> WHAT YOU ARE ASKED TO DO:
Pick out every line of the entries below where "agent" occurs, and copy those lines.

> SUPPLIED INFORMATION:
• • • • • • •

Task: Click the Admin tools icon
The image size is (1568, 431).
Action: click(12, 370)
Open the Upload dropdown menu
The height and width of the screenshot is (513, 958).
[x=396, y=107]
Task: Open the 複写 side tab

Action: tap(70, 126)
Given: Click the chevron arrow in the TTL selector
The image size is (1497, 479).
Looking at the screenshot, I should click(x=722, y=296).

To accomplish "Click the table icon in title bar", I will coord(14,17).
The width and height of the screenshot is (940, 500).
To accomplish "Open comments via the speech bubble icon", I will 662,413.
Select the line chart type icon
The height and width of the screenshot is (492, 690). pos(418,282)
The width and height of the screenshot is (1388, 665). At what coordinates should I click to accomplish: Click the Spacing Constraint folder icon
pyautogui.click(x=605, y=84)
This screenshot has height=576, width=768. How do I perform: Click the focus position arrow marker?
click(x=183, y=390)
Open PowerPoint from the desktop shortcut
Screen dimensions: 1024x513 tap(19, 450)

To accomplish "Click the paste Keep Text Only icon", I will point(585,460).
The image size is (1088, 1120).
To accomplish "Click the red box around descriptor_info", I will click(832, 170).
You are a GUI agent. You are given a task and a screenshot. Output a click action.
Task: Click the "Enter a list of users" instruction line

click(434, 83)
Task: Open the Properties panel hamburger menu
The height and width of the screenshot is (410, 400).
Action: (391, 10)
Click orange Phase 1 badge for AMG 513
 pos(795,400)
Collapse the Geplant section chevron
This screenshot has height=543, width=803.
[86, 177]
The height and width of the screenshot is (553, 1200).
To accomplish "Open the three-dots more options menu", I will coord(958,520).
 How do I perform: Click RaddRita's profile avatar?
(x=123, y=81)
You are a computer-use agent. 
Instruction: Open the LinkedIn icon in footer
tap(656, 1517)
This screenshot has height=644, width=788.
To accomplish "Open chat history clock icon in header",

• • • • • • •

> SOLUTION FOR THIS EXERCISE:
You are a GUI agent. You are given a task and a screenshot. Output a click action.
You are a computer-use agent. 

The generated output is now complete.